Re: InputFormats for Hama

Posted by Praveen Sripati <pr...@gmail.com>.

Ed,

After I have done porting Hadoop formats to Hama, I can work on it.

I have created a sub-task HAMA-544 for HBase InputFormat.

Praveen

On Wed, Mar 28, 2012 at 4:33 AM, Edward J. Yoon <ed...@apache.org>wrote:

> Nice discussion!
>
> BTW, Anyone interested in contributing HBase table input/output formatters?
>
> On Mon, Mar 26, 2012 at 2:27 AM, Thomas Jungblut
> <th...@googlemail.com> wrote:
> > Thanks for your time.
> > I have tweeted about the graph db formats, I know some of my followers
> are
> > working with them, so they might be interested.
> >
> > Am 25. März 2012 19:25 schrieb Praveen Sripati <praveensripati@gmail.com
> >:
> >
> >> I have created Umbrella JIRA HAMA-536 for creating the
> >> InputFormats/OutputFormats with three sub-tasks. For now I have assigned
> >> the tasks to me, let me know if anyone is interested.
> >>
> >> Praveen
> >>
> >> On Sun, Mar 25, 2012 at 6:40 PM, Thomas Jungblut <
> >> thomas.jungblut@googlemail.com> wrote:
> >>
> >> > >
> >> > > I can open a JIRA. I need input on what all InputFormat makes sense
> and
> >> > the
> >> > > their priority. Some we can port from Hadoop.

**PROVIDED DATA:**
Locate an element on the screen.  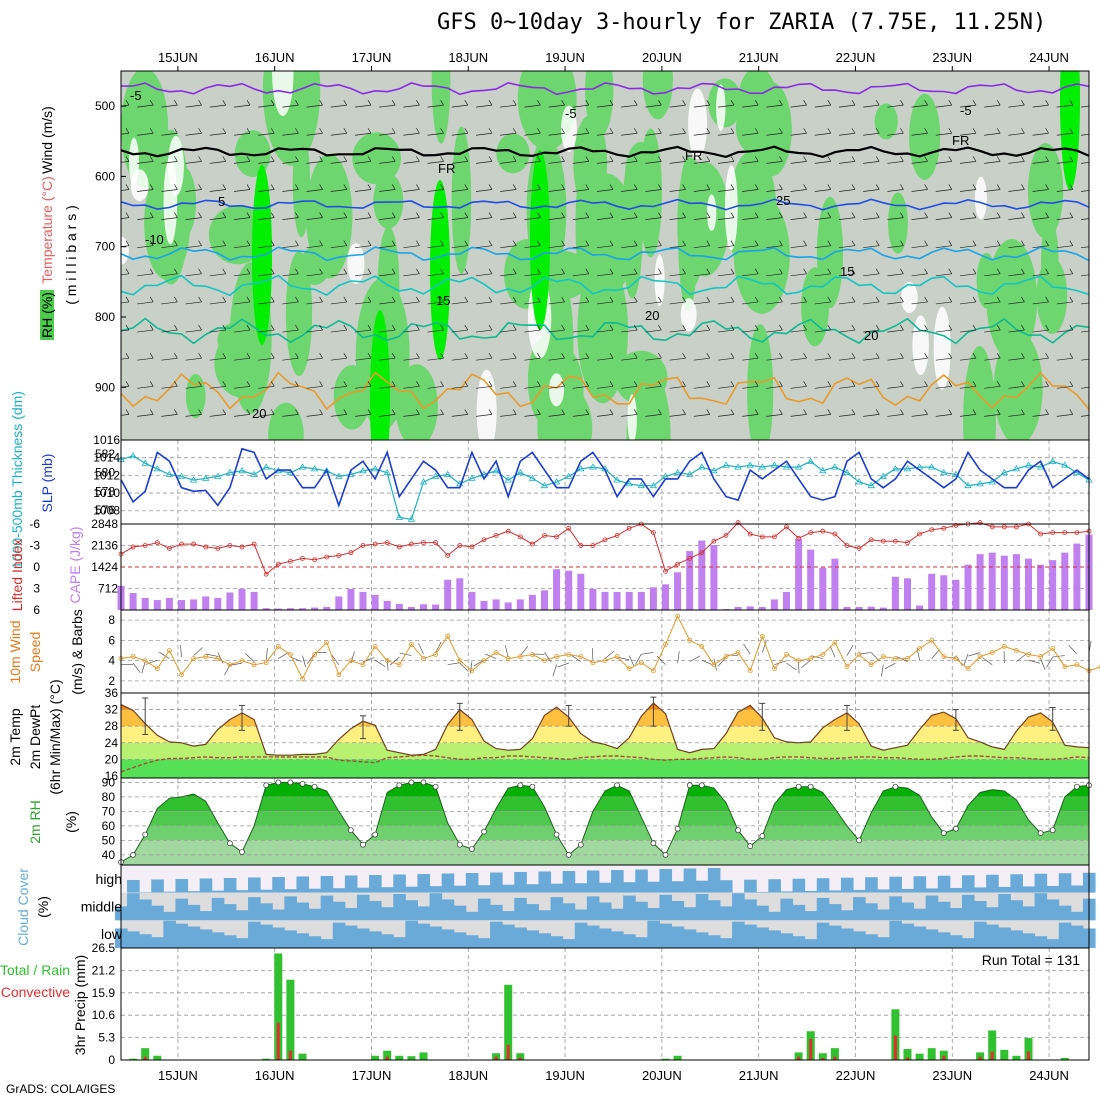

**WORK INSTRUCTIONS:**
A. From the Hama mailing-list thread, write out the passage from "On Wed, Mar" to "might be interested.".
B. According to the Hama mailing-list thread, which sub-task number was created for the HBase InputFormat?
C. Please continue the Hama mailing-list thread from the point where it stops.

**ANSWERS FOR EACH ITEM:**
A.
On Wed, Mar 28, 2012 at 4:33 AM, Edward J. Yoon <ed...@apache.org>wrote:

> Nice discussion!
>
> BTW, Anyone interested in contributing HBase table input/output formatters?
>
> On Mon, Mar 26, 2012 at 2:27 AM, Thomas Jungblut
> <th...@googlemail.com> wrote:
> > Thanks for your time.
> > I have tweeted about the graph db formats, I know some of my followers
> are
> > working with them, so they might be interested.

B. HAMA-544

C.
> >> >
> >> >
> >> > Yep, you're right. I guess a single JIRA would be enough for the
> already
> >> > implemented formats in Hadoop, for the others we need subclasses.
> >> > Formats that I really wanted to have would be:
> >> >
> >> >   - DBInputFormat[1]
> >> >   - XMLInputFormat
> >> >   - NLineInputFormat
> >> >   - CSVInputFormat (we could use OpenCSV for that in conjunction with
> >> >   TextInputFormat)
> >> >   - JSONInputFormat (for OpenGraph stuff)
> >> >   - The graph DB formats Neo4J and how the others are called
> >> >
> >> > Anything I missed for a "full" coverage?
> >> >
> >> > Could you please elaborate on this?
> >> >
> >> >
> >> > Sure, DMOZ is some kind of crawled website database. It is used in
> some
> >> > pagerank examples to test it, don't know if it was in Mahout. We could
> >> also
> >> > use it since we have pagerank as well.
> >> > CommonCrawl is a new up-coming DMOZ-like database of many crawled
> sites,
> >> it
> >> > is hosted on S3 in Amazon Cloud. We run on EC2 via Whirr so this could
> >> be a
> >> > cool example as well.
> >> >
> >> > [1]
> >> >
> >> >
> >>
> http://hadoop.apache.org/mapreduce/docs/r0.21.0/api/org/apache/hadoop/mapreduce/lib/db/DBInputFormat.html
> >> >
> >> >
> >> > Am 25. März 2012 14:56 schrieb Praveen Sripati <
> praveensripati@gmail.com
> >> >:
> >> >
> >> > > Thomas et al,
> >> > >
> >> > > > Would someone please open JIRAs for that?
> >> > >
> >> > > I can open a JIRA. I need input on what all InputFormat makes sense
> and
> >> > the
> >> > > their priority. Some we can port from Hadoop.
> >> > >
> >> > > > Based on XML we can implement a format that parses DMOZ or
> >> commoncrawl
> >> > on
> >> > > Amzon S3.
> >> > >
> >> > > Could you please elaborate on this?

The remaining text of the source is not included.